Initially, "reply guy" was most often used as a derogatory term for people who often appeared in replies to famous figures, particularly Donald Trump. It began growing popular on Weird Twitter and left Twitter, spreading in tweets from users including @boring_as_heck[1] and @ByYourLogic (shown below).



Spread

Over the course of the year, the term began seeing use among women as a term to make fun of men who attempted to flirt with them or proffer opinions in replies to their tweets. On July 17th, 2018, Daily Beast reporter Kelly Weill tweeted, "if you're a reply guy sending a bunch of women your bad, unsolicited opinions, there's at least one message group mercilessly mocking you, so take comfort or whatever you get out of that" (shown below, left).
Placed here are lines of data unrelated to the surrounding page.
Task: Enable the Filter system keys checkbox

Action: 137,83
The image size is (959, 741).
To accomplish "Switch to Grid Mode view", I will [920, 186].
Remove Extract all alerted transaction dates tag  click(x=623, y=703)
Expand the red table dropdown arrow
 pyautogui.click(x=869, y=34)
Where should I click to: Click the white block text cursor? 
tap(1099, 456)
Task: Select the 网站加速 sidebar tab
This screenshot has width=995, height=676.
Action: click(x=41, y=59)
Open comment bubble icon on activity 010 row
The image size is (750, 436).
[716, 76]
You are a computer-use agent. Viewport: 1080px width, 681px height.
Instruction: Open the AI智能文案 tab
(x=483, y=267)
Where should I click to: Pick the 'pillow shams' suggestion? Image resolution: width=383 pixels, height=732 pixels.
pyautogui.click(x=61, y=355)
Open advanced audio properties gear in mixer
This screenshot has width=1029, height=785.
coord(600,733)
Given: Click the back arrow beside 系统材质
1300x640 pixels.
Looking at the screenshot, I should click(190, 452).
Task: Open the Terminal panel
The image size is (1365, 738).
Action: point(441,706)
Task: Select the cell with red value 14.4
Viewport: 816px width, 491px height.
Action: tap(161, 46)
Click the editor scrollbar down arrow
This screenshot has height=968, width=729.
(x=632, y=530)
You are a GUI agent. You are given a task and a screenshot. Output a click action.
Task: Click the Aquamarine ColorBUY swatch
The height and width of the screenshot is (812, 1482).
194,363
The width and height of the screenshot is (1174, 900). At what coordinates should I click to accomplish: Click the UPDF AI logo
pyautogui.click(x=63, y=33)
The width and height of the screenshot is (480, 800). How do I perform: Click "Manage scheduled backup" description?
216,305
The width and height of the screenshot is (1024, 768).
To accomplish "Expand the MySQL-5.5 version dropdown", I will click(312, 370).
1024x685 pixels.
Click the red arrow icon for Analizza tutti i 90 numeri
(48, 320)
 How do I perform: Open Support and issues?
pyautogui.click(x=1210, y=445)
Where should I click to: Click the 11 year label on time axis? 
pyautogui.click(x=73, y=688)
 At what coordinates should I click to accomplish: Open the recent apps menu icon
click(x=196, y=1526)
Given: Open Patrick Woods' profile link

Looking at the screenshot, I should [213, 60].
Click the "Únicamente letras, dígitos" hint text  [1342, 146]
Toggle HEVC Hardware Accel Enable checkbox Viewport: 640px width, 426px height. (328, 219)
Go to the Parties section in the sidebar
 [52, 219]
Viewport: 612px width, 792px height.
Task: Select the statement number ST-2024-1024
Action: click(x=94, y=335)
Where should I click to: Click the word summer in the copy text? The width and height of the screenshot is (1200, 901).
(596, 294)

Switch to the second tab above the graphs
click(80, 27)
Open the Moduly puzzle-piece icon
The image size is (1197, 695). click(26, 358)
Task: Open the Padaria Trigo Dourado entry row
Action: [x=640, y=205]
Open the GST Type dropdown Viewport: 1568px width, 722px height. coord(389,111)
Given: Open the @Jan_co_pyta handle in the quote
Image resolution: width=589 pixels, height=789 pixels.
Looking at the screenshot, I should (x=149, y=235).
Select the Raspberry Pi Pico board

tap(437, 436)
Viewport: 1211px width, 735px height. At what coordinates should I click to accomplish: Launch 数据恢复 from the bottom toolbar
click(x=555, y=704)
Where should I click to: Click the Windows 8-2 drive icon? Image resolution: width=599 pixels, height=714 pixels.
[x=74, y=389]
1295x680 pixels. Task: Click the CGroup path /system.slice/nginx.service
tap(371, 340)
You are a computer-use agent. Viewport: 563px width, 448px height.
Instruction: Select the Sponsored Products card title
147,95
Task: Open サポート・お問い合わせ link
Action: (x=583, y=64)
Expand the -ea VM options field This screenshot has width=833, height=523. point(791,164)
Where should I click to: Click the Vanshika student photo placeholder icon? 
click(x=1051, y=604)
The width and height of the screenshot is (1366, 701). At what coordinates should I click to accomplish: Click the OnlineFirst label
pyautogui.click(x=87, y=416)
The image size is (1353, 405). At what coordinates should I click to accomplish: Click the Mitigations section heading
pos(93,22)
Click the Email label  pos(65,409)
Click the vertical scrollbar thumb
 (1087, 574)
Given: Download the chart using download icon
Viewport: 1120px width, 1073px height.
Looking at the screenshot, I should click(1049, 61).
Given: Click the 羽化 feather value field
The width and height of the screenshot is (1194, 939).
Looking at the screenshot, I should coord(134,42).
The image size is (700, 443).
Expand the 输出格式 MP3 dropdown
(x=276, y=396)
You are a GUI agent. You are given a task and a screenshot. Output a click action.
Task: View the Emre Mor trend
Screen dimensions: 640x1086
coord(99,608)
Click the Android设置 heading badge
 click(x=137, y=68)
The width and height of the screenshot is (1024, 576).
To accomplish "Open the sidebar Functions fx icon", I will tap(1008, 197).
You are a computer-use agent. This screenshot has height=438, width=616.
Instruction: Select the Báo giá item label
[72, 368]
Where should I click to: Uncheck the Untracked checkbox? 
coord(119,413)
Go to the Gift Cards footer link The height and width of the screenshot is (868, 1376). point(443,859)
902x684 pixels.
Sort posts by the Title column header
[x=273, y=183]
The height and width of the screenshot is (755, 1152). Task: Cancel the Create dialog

On September 3rd, Twitter user @sbarolo released a chart organizing the types of Reply Guys into nine different categories, grouped by "means well," "focused on 'real problems,'" and "malicious," gaining over 4,000 retweets (shown below, right).


That same year, the use of "Reply Guy" to mean male Twitter trolls spread in media stories. Raw Story[2] wrote an explainer of the Reply Guy, using examples of replies to women like Alexandria Ocasio-Cortez (shown below). They also interviewed women in media about their "reply guys." Reporter Amanda Marcotte wrote:

"(Before Twitter, Reply Guys) would email you, demanding that you correspond to them. Sometimes they would insist on a ‘debate’ and other times it was just that they wanted to chat at length. Either way, it was rooted in this sense that they were entitled to ask for extensive amounts of attention and emotional labor from a complete stranger.”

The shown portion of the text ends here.